Schenkel's view of conscience shown to make its religious testimony contradict its ethical testimony.
19. Strauss combines the views of Epicurus, Feuerbach, and Schleiermacher; but three errors do not make a truth.
Account of the criticism to which the Straussian theory of religion has been subjected by Vera, Ulrici, and Professor H. B. Smith.
20. Although there can be no true religion without love, and although to love the true God with the whole heart is the ideal of religion, religion cannot be resolved exclusively into love; since love presupposes knowledge, and is not the predominant feeling, if present at all, in the lower forms of religion.

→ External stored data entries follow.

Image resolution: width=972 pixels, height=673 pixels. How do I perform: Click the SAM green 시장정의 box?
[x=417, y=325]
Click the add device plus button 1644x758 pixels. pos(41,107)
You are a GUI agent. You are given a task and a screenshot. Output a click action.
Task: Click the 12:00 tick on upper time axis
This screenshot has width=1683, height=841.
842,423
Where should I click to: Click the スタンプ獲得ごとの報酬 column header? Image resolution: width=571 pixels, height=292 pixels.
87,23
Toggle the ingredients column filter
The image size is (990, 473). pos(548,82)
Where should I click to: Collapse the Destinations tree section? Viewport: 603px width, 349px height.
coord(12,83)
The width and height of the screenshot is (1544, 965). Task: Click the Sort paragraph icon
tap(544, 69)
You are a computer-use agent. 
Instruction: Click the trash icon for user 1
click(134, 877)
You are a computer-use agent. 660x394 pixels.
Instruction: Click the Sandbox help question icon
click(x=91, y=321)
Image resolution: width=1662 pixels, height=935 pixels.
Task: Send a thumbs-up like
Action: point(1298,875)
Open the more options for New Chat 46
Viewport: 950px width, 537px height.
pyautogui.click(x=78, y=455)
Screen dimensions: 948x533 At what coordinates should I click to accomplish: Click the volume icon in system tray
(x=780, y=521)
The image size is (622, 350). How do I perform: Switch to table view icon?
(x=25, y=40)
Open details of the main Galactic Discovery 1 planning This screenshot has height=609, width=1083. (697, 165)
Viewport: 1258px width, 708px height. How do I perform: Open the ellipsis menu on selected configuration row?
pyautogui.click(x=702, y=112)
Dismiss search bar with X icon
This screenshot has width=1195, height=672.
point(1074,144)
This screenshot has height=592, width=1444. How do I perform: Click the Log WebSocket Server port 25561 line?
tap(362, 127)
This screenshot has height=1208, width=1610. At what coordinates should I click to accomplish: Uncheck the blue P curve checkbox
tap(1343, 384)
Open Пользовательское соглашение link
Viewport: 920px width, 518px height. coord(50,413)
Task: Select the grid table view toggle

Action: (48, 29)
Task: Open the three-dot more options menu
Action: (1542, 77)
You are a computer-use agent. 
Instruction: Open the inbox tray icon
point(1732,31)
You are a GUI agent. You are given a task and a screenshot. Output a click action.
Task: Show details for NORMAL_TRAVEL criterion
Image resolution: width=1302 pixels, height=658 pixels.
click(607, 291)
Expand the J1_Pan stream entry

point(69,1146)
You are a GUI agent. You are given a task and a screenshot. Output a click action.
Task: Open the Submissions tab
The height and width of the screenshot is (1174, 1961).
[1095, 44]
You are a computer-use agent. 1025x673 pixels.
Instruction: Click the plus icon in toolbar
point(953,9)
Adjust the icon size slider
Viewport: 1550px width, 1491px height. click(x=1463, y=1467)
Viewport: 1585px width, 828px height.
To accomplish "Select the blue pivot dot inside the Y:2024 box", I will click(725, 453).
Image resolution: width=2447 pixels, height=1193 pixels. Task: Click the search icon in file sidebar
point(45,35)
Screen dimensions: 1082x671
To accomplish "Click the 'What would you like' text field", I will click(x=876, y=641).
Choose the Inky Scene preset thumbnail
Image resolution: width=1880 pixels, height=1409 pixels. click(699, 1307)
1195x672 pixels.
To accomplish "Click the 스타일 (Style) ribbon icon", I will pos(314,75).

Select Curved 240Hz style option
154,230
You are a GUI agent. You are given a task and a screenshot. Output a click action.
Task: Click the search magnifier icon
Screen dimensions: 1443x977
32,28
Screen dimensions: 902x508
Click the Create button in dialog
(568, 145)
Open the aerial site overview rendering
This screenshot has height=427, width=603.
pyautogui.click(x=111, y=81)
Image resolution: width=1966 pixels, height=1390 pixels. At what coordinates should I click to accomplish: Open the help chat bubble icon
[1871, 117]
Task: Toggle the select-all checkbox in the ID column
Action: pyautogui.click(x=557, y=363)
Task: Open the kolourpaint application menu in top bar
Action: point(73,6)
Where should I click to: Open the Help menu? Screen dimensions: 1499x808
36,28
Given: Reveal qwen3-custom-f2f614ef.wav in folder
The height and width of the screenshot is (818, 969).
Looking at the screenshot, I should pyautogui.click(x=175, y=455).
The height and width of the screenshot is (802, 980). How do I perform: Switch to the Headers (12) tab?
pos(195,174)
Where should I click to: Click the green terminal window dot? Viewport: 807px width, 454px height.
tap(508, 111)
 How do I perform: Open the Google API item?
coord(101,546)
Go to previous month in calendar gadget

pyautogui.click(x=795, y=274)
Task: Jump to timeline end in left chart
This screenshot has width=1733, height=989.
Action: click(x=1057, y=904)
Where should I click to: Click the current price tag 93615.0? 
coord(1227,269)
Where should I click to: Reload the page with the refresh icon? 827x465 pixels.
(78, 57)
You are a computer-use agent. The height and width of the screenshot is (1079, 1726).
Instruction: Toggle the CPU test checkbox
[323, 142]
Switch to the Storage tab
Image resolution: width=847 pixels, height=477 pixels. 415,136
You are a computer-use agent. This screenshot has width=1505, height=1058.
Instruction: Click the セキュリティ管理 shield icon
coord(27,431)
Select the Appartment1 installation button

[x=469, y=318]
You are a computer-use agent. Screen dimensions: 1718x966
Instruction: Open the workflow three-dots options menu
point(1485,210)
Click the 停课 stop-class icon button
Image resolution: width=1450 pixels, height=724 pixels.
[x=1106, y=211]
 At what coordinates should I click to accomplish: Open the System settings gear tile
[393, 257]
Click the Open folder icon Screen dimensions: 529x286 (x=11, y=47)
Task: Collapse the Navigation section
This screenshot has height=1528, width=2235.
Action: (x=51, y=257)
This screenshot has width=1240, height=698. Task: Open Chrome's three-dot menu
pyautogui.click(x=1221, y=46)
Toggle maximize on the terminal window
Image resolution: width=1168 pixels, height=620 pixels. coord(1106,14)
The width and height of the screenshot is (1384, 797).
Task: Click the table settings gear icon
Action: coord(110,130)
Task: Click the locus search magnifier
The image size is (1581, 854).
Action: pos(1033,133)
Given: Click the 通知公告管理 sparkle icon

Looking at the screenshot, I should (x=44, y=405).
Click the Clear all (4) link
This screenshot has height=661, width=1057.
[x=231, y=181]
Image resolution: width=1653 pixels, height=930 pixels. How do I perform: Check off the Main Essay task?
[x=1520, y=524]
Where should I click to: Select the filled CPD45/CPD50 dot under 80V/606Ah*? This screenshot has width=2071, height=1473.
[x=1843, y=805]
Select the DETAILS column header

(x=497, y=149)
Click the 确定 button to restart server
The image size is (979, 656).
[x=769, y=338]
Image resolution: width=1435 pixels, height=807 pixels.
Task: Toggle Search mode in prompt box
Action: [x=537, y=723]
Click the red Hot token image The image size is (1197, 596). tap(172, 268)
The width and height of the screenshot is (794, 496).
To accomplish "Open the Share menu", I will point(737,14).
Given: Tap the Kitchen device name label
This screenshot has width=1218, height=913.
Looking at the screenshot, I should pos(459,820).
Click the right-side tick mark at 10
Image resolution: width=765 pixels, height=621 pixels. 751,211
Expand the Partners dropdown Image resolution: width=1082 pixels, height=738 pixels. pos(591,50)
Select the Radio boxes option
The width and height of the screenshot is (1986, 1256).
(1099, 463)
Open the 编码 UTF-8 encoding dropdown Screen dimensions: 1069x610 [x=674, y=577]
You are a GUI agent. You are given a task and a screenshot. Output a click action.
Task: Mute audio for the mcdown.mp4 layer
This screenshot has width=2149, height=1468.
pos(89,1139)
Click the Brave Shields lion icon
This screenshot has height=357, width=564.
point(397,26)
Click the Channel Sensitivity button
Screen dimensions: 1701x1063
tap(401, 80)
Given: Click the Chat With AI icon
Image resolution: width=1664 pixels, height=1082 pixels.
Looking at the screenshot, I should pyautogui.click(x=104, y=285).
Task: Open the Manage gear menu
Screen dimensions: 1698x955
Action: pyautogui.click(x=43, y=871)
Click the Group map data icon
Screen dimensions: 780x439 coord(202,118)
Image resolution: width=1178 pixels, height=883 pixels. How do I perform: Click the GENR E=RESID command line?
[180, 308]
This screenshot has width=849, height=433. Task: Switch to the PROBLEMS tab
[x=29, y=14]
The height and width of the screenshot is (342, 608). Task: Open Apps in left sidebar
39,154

21. Religion includes will, implying the free and deliberate surrender of the soul to God,—the making self an instrument where it might, although wrongfully, have been made an end,—but it is not merely will, since all volition, properly so called, presupposes reason and feeling.
22. Kant made religion merely a sanction for duty, and duty the expression of a will which is its own law, and which is unaffected by feeling; but this view rested on erroneous conceptions as to (1) the relation of religion and morality, (2) the nature of the will, and (3) the place of feeling in the mental economy.
Religion and morality inseparable in their normal conditions; but not to be identified, religion being communion with God, while morality is conformity to a law which is God's will but which may not be acknowledged to be His will, so that they may and do exist in abnormal forms apart from each other.